The question about replacing tyres – even if they are not showing signs of excessive wear or damage –
was raised by a Sunday Times reader in the ingear driving supplement yesterday.
MD from London asked: “Several tyre specialists have advised me that I need to change the tyres on my car every three years, regardless of the mileage covered. They say that the tyres dry out over time, which can lead to small cracks in the outer walls, making them dangerous when driving at speed. Is this true?”
Motoring expert Dave Pollard replied: “The rubber compounds used in tyres degrade over time through exposure to sunlight and ozone, regardless of usage, but, according to TyreSafe, the tyre safety organisation, there is no evidence to suggest that tyres have a three-year lifespan.

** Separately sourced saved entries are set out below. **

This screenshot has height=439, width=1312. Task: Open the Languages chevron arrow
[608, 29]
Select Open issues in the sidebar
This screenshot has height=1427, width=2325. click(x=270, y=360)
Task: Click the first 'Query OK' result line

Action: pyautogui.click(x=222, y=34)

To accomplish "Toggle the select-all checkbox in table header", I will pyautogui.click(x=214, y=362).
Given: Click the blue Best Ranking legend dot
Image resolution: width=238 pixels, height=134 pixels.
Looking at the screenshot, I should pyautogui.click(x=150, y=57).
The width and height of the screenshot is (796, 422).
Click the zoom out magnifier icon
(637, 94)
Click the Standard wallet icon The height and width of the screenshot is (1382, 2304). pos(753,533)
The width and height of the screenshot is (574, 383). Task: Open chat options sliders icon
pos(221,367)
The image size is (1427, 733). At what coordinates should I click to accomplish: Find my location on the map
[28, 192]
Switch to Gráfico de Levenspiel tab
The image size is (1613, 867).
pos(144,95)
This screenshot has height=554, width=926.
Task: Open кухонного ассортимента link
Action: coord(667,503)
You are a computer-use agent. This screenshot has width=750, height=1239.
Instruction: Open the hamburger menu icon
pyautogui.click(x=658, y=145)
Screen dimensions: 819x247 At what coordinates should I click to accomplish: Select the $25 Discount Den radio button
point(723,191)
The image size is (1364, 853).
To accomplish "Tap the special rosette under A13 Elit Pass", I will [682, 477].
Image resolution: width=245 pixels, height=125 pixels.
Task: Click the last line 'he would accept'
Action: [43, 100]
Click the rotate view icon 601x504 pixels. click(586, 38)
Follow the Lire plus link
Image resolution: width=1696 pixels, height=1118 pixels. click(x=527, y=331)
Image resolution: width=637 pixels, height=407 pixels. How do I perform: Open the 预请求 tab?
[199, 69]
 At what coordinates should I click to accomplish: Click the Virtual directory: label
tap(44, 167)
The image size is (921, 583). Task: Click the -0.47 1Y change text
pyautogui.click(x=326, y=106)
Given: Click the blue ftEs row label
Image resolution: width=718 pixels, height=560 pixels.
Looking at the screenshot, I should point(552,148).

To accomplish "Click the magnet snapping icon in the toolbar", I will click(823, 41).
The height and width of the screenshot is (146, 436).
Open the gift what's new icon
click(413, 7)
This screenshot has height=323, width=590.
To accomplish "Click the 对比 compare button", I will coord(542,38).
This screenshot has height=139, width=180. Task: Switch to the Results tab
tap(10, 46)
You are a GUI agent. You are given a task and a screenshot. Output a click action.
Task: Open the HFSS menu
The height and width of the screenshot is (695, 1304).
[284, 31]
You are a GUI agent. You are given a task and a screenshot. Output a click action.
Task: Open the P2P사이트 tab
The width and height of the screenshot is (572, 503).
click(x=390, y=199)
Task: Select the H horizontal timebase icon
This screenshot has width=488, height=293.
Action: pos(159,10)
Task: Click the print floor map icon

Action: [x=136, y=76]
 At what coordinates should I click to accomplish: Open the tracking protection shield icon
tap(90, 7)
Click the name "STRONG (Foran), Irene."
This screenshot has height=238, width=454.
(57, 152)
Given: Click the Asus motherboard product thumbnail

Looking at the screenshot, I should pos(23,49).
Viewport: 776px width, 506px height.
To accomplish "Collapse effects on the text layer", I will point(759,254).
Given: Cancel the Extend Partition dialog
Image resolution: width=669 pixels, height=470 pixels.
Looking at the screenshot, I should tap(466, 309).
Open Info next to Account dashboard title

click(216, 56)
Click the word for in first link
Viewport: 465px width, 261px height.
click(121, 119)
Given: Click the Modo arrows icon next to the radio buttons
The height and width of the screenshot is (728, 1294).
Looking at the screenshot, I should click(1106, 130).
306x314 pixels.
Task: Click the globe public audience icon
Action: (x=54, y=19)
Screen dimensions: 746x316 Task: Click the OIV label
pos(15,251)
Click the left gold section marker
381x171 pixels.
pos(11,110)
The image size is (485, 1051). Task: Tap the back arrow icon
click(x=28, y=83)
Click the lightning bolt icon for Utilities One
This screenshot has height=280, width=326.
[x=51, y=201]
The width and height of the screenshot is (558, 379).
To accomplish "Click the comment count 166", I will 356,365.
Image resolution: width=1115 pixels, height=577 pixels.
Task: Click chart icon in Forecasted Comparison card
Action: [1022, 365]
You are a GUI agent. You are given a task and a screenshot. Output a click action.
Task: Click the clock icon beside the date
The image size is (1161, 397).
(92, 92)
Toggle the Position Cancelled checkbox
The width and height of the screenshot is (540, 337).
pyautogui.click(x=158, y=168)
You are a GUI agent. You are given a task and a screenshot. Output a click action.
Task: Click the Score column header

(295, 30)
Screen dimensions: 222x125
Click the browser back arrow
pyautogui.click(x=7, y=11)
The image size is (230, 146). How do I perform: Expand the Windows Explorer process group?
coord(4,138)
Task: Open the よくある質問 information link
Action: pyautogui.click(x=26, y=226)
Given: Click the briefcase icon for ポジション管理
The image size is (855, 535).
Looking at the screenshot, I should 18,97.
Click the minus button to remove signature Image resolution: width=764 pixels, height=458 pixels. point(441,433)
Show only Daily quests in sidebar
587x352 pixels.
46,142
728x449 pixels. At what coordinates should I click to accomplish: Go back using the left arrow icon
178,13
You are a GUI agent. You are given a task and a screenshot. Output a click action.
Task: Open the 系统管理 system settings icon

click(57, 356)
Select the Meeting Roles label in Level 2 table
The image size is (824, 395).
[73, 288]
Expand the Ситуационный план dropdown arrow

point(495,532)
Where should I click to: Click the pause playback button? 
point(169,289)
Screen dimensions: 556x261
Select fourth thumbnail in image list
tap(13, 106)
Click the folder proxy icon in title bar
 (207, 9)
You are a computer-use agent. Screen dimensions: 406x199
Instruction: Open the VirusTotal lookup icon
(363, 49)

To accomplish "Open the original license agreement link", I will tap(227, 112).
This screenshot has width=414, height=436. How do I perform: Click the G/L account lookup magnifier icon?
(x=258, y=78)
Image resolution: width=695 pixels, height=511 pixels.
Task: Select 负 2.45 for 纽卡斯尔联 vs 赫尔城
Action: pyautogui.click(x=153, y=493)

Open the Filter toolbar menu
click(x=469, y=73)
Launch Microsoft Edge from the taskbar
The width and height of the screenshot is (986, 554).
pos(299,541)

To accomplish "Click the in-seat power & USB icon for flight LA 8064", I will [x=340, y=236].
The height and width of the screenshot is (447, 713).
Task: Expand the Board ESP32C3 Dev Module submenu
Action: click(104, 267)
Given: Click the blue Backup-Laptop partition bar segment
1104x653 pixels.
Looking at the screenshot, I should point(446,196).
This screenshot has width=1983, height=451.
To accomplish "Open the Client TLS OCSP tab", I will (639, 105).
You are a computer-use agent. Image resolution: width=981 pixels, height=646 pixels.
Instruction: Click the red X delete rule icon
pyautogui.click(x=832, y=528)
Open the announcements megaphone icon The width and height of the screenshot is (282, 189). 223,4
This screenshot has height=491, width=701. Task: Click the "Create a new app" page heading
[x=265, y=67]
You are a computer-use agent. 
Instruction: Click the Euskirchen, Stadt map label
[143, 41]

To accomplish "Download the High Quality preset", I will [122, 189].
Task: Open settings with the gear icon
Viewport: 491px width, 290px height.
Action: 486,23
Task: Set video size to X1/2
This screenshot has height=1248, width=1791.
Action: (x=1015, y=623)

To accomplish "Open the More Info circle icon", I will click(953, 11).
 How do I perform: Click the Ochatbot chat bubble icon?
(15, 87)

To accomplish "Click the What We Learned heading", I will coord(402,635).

“Continental Tyres told us that tyres age differently depending on mileage (obviously the higher the mileage, the quicker they degrade, but be aware that tyres that are rarely used can also degrade more quickly than those that do an average mileage of about 10,000 miles a year).
“Not maintaining your tyres at the right pressures can also reduce their lifespan, as can the quality of the road surface. Most tyre manufacturers suggest that when tyres get to 10 years old, regardless of wear, they should be replaced.
“If you”re not sure of the age of your tyres you can find it on the sidewall as a numerical code in a box. For tyres made after 1999 there are four digits: the first two show the week of manufacture (from 01 to 52) and the second two numbers show the year. Thus, if the figures in the box are 2804, the tyre was made in the 28th week of 2004.
Before 2000, three digits were used (with just one digit for the year, so “8” would be 1998, for example) but by now such tyres will be well past their best and should not be used.
As a general guide, you should check your tyre pressures once a week and at the same time check for signs of ageing, such as cracking or crazing of the tread or sidewall. A deterioration in performance, such as poor braking and cornering, could also be a sign that you need to replace your tyres.”